*** Opening of DATA LISTING ***

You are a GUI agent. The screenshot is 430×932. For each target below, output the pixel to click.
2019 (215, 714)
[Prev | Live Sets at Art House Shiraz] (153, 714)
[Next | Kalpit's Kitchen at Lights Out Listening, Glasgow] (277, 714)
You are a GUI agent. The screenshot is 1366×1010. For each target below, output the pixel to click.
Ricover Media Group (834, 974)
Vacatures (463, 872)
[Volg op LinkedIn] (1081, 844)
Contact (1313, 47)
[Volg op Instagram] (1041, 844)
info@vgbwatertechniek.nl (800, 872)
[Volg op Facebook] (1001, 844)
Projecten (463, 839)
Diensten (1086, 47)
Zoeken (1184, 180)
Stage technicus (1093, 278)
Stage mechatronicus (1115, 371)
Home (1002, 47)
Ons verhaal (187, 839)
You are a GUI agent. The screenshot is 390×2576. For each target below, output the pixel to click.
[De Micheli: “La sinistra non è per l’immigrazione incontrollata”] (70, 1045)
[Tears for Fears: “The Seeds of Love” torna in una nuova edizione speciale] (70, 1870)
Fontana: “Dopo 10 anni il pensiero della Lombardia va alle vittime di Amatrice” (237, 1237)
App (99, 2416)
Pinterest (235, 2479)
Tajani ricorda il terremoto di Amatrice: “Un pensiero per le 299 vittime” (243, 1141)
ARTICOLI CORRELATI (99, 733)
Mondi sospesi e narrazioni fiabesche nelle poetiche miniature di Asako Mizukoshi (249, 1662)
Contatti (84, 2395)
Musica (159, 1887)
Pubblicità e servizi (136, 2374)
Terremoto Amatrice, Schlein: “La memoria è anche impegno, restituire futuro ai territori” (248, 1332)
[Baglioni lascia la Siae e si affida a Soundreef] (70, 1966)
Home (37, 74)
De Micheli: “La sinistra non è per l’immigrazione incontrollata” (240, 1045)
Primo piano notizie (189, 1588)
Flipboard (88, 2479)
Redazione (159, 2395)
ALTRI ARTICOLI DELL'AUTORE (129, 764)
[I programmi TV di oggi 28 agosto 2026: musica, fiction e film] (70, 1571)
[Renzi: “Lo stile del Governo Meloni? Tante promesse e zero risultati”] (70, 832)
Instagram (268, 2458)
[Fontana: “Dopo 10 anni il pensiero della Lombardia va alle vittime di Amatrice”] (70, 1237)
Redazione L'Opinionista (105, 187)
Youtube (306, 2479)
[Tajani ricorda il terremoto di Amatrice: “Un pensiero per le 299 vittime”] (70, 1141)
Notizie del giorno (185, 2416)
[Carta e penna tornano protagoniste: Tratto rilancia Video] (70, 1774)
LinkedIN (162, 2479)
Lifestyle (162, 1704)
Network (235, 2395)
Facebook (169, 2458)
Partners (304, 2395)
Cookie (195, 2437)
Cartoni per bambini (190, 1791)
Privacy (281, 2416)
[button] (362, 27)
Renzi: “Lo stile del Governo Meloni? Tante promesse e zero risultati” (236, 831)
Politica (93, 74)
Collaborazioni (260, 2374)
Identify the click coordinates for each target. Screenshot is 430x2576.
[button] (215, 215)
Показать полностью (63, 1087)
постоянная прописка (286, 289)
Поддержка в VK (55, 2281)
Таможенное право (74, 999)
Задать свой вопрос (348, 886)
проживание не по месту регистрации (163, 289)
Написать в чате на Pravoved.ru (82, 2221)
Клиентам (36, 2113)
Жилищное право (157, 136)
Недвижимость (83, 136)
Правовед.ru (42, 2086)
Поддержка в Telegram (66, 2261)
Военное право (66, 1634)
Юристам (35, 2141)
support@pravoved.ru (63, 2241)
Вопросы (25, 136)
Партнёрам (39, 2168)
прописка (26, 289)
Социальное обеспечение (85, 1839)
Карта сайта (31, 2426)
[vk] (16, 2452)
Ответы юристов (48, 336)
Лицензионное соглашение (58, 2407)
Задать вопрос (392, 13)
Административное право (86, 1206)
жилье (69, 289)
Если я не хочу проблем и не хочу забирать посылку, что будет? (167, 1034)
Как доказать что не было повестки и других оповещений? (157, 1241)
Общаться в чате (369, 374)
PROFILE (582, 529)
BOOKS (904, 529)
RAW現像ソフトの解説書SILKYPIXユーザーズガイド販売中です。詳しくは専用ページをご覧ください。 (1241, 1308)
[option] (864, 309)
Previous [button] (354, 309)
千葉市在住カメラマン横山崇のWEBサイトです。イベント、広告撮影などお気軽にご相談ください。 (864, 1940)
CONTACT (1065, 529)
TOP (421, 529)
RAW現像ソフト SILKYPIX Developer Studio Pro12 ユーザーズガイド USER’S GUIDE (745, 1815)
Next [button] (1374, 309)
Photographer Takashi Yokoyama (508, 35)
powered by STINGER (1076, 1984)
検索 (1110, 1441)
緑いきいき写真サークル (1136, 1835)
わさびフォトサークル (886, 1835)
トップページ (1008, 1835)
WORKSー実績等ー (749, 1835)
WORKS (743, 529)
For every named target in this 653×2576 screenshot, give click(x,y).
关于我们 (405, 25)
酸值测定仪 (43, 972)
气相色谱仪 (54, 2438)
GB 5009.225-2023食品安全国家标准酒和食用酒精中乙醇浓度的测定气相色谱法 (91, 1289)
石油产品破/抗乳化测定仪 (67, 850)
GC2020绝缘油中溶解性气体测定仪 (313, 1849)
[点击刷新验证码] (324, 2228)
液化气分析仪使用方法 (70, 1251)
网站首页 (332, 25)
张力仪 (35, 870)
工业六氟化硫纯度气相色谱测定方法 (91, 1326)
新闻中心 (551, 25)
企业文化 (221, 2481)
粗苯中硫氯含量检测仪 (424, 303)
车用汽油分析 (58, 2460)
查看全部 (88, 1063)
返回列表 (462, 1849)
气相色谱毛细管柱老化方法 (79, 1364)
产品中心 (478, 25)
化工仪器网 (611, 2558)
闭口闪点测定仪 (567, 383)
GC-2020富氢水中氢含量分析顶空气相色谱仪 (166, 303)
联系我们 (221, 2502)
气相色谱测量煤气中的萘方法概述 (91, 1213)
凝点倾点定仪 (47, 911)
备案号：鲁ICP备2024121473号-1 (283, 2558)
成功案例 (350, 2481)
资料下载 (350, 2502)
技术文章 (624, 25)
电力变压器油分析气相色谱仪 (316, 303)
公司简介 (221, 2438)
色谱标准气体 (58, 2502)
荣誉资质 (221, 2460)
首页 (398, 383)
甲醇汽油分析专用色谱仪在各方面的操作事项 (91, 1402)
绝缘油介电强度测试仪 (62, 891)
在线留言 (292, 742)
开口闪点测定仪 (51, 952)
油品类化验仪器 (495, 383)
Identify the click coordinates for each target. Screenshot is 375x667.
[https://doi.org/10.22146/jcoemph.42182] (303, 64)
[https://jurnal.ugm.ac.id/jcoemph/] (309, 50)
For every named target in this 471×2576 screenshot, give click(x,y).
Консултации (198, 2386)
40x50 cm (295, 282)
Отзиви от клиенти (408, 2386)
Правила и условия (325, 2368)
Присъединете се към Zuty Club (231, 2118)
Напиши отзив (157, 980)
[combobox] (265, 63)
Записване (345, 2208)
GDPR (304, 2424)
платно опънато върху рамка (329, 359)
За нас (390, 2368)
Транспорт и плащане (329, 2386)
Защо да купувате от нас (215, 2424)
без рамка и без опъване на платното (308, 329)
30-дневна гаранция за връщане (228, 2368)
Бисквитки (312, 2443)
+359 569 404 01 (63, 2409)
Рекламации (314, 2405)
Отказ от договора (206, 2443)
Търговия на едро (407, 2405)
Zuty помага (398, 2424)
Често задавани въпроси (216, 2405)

*** Close of DATA LISTING ***

**WHAT NEEDS TO BE DONE**
Return the full listing, word for word.

**OUTPUT BELOW**
You are a GUI agent. The screenshot is 430×932. For each target below, output the pixel to click.
2019 (215, 714)
[Prev | Live Sets at Art House Shiraz] (153, 714)
[Next | Kalpit's Kitchen at Lights Out Listening, Glasgow] (277, 714)
You are a GUI agent. The screenshot is 1366×1010. For each target below, output the pixel to click.
Ricover Media Group (834, 974)
Vacatures (463, 872)
[Volg op LinkedIn] (1081, 844)
Contact (1313, 47)
[Volg op Instagram] (1041, 844)
info@vgbwatertechniek.nl (800, 872)
[Volg op Facebook] (1001, 844)
Projecten (463, 839)
Diensten (1086, 47)
Zoeken (1184, 180)
Stage technicus (1093, 278)
Stage mechatronicus (1115, 371)
Home (1002, 47)
Ons verhaal (187, 839)
You are a GUI agent. The screenshot is 390×2576. For each target below, output the pixel to click.
[De Micheli: “La sinistra non è per l’immigrazione incontrollata”] (70, 1045)
[Tears for Fears: “The Seeds of Love” torna in una nuova edizione speciale] (70, 1870)
Fontana: “Dopo 10 anni il pensiero della Lombardia va alle vittime di Amatrice” (237, 1237)
App (99, 2416)
Pinterest (235, 2479)
Tajani ricorda il terremoto di Amatrice: “Un pensiero per le 299 vittime” (243, 1141)
ARTICOLI CORRELATI (99, 733)
Mondi sospesi e narrazioni fiabesche nelle poetiche miniature di Asako Mizukoshi (249, 1662)
Contatti (84, 2395)
Musica (159, 1887)
Pubblicità e servizi (136, 2374)
Terremoto Amatrice, Schlein: “La memoria è anche impegno, restituire futuro ai territori” (248, 1332)
[Baglioni lascia la Siae e si affida a Soundreef] (70, 1966)
Home (37, 74)
De Micheli: “La sinistra non è per l’immigrazione incontrollata” (240, 1045)
Primo piano notizie (189, 1588)
Flipboard (88, 2479)
Redazione (159, 2395)
ALTRI ARTICOLI DELL'AUTORE (129, 764)
[I programmi TV di oggi 28 agosto 2026: musica, fiction e film] (70, 1571)
[Renzi: “Lo stile del Governo Meloni? Tante promesse e zero risultati”] (70, 832)
Instagram (268, 2458)
[Fontana: “Dopo 10 anni il pensiero della Lombardia va alle vittime di Amatrice”] (70, 1237)
Redazione L'Opinionista (105, 187)
Youtube (306, 2479)
[Tajani ricorda il terremoto di Amatrice: “Un pensiero per le 299 vittime”] (70, 1141)
Notizie del giorno (185, 2416)
[Carta e penna tornano protagoniste: Tratto rilancia Video] (70, 1774)
LinkedIN (162, 2479)
Lifestyle (162, 1704)
Network (235, 2395)
Facebook (169, 2458)
Partners (304, 2395)
Cookie (195, 2437)
Cartoni per bambini (190, 1791)
Privacy (281, 2416)
[button] (362, 27)
Renzi: “Lo stile del Governo Meloni? Tante promesse e zero risultati” (236, 831)
Politica (93, 74)
Collaborazioni (260, 2374)
Identify the click coordinates for each target. Screenshot is 430x2576.
[button] (215, 215)
Показать полностью (63, 1087)
постоянная прописка (286, 289)
Поддержка в VK (55, 2281)
Таможенное право (74, 999)
Задать свой вопрос (348, 886)
проживание не по месту регистрации (163, 289)
Написать в чате на Pravoved.ru (82, 2221)
Клиентам (36, 2113)
Жилищное право (157, 136)
Недвижимость (83, 136)
Правовед.ru (42, 2086)
Поддержка в Telegram (66, 2261)
Военное право (66, 1634)
Юристам (35, 2141)
support@pravoved.ru (63, 2241)
Вопросы (25, 136)
Партнёрам (39, 2168)
прописка (26, 289)
Социальное обеспечение (85, 1839)
Карта сайта (31, 2426)
[vk] (16, 2452)
Ответы юристов (48, 336)
Лицензионное соглашение (58, 2407)
Задать вопрос (392, 13)
Административное право (86, 1206)
жилье (69, 289)
Если я не хочу проблем и не хочу забирать посылку, что будет? (167, 1034)
Как доказать что не было повестки и других оповещений? (157, 1241)
Общаться в чате (369, 374)
PROFILE (582, 529)
BOOKS (904, 529)
RAW現像ソフトの解説書SILKYPIXユーザーズガイド販売中です。詳しくは専用ページをご覧ください。 (1241, 1308)
[option] (864, 309)
Previous [button] (354, 309)
千葉市在住カメラマン横山崇のWEBサイトです。イベント、広告撮影などお気軽にご相談ください。 (864, 1940)
CONTACT (1065, 529)
TOP (421, 529)
RAW現像ソフト SILKYPIX Developer Studio Pro12 ユーザーズガイド USER’S GUIDE (745, 1815)
Next [button] (1374, 309)
Photographer Takashi Yokoyama (508, 35)
powered by STINGER (1076, 1984)
検索 (1110, 1441)
緑いきいき写真サークル (1136, 1835)
わさびフォトサークル (886, 1835)
トップページ (1008, 1835)
WORKSー実績等ー (749, 1835)
WORKS (743, 529)
For every named target in this 653×2576 screenshot, give click(x,y).
关于我们 (405, 25)
酸值测定仪 (43, 972)
气相色谱仪 (54, 2438)
GB 5009.225-2023食品安全国家标准酒和食用酒精中乙醇浓度的测定气相色谱法 (91, 1289)
石油产品破/抗乳化测定仪 (67, 850)
GC2020绝缘油中溶解性气体测定仪 (313, 1849)
[点击刷新验证码] (324, 2228)
液化气分析仪使用方法 (70, 1251)
网站首页 (332, 25)
张力仪 (35, 870)
工业六氟化硫纯度气相色谱测定方法 (91, 1326)
新闻中心 (551, 25)
企业文化 (221, 2481)
粗苯中硫氯含量检测仪 (424, 303)
车用汽油分析 (58, 2460)
查看全部 (88, 1063)
返回列表 (462, 1849)
气相色谱毛细管柱老化方法 (79, 1364)
产品中心 (478, 25)
化工仪器网 (611, 2558)
闭口闪点测定仪 (567, 383)
GC-2020富氢水中氢含量分析顶空气相色谱仪 (166, 303)
联系我们 (221, 2502)
气相色谱测量煤气中的萘方法概述 (91, 1213)
凝点倾点定仪 (47, 911)
备案号：鲁ICP备2024121473号-1 (283, 2558)
成功案例 (350, 2481)
资料下载 (350, 2502)
技术文章 (624, 25)
电力变压器油分析气相色谱仪 (316, 303)
公司简介 (221, 2438)
色谱标准气体 (58, 2502)
荣誉资质 (221, 2460)
首页 (398, 383)
甲醇汽油分析专用色谱仪在各方面的操作事项 (91, 1402)
绝缘油介电强度测试仪 (62, 891)
在线留言 (292, 742)
开口闪点测定仪 (51, 952)
油品类化验仪器 (495, 383)
Identify the click coordinates for each target. Screenshot is 375x667.
[https://doi.org/10.22146/jcoemph.42182] (303, 64)
[https://jurnal.ugm.ac.id/jcoemph/] (309, 50)
For every named target in this 471×2576 screenshot, give click(x,y).
Консултации (198, 2386)
40x50 cm (295, 282)
Отзиви от клиенти (408, 2386)
Правила и условия (325, 2368)
Присъединете се към Zuty Club (231, 2118)
Напиши отзив (157, 980)
[combobox] (265, 63)
Записване (345, 2208)
GDPR (304, 2424)
платно опънато върху рамка (329, 359)
За нас (390, 2368)
Транспорт и плащане (329, 2386)
Защо да купувате от нас (215, 2424)
без рамка и без опъване на платното (308, 329)
30-дневна гаранция за връщане (228, 2368)
Бисквитки (312, 2443)
+359 569 404 01 (63, 2409)
Рекламации (314, 2405)
Отказ от договора (206, 2443)
Търговия на едро (407, 2405)
Zuty помага (398, 2424)
Често задавани въпроси (216, 2405)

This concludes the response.